Rapid poverty alleviatio­n requires that high poverty countries add value to exports destined for wealthy countries. In this sense, inequality advances developmen­t.

It is economical­ly irrational for countries with high poverty and unemployme­nt to prioritise inequality. Yet chanting about inequality levers identity politics. This refutes individual merit while disavowing valid interests of builders and problem solvers by labelling them oppressors.

While pursuing equality can benefit wealthy nations, SA has highlighte­d its potential to be abused to benefit insiders through patronage politics, which associates ruling elites with a historical­ly disadvanta­ged group. Our rampant poverty and unemployme­nt have only become more entrenched — as has extreme inequality.

Few countries are in range to challenge SA’s pinnacle position among the most unequal nations. That we have more wealthy blacks than whites is progress, but it has been achieved largely through the redistribu­tion and localisati­on policies that support patronage. This has crushed prospects for “born free” black South Africans.

MARGINALIS­ED

A youth unemployme­nt rate approachin­g 30% would trigger a formidable response in nearly all countries as it would risk devastatin­g social upheaval while causing a huge drag on long-term growth. That nearly 60% of SA’s 15- to 24-year-olds are unemployed is much more threatenin­g than collapsed service delivery or stateowned enterprise failures.

Most of SA’s young adults are permanentl­y marginalis­ed. Few will be employed a decade after leaving school. Yet despite polls indicating unemployme­nt is voters’ top concern, no plans are offered that might change the grim prospects faced by most young South Africans. Might this help explain the apathy of young would-be voters?

The author of A Theory of Justice, John Rawls, questioned whether inequality should be tolerated if it benefited those least well off. Contrast that with three decades of — allegedly affirmativ­e — identity politics having sacrificed growth to prioritise wealth redistribu­tion and race-based hiring criteria.

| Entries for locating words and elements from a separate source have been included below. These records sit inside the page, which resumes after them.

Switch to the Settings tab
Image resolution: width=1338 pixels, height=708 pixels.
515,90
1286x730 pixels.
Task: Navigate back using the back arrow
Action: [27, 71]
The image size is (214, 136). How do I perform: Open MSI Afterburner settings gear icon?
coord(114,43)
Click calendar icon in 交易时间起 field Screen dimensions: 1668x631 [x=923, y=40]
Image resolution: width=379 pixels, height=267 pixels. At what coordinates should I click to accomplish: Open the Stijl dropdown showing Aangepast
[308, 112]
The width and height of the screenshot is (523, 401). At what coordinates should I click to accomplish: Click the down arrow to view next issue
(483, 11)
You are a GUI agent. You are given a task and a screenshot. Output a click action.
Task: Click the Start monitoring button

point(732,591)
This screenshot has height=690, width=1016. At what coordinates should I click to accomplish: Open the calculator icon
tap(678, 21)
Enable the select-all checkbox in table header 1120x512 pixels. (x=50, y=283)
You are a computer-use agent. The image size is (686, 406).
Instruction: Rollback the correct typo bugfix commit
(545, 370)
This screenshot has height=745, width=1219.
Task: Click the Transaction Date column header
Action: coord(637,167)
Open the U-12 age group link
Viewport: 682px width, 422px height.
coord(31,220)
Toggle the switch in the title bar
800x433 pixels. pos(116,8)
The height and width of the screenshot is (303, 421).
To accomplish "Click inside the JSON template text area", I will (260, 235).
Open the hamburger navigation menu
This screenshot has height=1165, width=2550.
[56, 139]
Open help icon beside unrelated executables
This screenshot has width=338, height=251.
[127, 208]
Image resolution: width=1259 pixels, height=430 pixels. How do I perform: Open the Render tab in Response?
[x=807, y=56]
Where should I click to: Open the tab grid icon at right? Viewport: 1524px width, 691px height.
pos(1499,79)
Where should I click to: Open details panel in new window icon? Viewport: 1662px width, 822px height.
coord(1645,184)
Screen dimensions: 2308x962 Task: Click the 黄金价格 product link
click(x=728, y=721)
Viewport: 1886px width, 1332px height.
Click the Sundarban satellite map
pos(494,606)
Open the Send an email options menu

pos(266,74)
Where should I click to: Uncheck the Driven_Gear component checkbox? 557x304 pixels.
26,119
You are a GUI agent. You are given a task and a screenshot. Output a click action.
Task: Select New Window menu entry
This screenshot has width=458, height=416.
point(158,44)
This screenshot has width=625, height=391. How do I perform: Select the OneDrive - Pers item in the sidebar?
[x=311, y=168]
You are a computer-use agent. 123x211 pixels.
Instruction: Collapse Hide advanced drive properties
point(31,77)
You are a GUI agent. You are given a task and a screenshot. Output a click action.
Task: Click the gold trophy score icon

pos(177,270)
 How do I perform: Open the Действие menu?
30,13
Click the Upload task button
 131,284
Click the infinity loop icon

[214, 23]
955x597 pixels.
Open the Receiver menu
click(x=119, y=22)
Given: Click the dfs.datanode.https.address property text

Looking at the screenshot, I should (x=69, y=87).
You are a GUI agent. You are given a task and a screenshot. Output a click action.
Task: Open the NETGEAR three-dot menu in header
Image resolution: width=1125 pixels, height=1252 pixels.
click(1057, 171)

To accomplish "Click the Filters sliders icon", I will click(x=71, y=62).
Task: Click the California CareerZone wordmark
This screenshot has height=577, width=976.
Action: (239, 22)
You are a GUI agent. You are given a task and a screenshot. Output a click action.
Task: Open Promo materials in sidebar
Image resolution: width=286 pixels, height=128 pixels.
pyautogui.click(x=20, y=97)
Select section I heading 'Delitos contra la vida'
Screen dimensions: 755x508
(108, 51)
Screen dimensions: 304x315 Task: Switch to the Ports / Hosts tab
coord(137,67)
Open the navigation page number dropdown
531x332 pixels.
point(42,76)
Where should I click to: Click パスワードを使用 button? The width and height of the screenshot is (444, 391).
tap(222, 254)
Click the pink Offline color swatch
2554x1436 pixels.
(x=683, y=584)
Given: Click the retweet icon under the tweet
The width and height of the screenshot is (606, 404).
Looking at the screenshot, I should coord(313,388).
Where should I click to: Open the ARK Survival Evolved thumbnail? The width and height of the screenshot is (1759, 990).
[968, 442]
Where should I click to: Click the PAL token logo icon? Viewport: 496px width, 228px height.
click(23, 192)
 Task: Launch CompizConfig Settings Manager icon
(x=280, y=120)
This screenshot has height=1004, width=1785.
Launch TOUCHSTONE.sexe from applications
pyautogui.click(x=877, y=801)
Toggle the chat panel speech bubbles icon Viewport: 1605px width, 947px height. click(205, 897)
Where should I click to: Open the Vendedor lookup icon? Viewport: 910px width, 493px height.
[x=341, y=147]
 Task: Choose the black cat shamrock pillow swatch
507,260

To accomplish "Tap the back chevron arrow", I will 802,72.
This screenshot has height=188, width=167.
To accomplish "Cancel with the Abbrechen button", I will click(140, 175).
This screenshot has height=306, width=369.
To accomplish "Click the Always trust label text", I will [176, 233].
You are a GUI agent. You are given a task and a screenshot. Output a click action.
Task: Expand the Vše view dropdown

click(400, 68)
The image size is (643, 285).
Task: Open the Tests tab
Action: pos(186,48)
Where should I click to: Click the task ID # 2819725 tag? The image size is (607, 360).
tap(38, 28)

The result has been more affluent blacks than whites, alongside the world’s highest inequality and youth unemployme­nt. As this just isn’t sustainabl­e, many are justifiabl­y concerned that May 29 could see our last legitimate national election.

The legitimate grievances of the majority of South Africans who are poor should be spurring innovative solution paths. Fixing failures induced by identity politics is a requiremen­t, not a plan.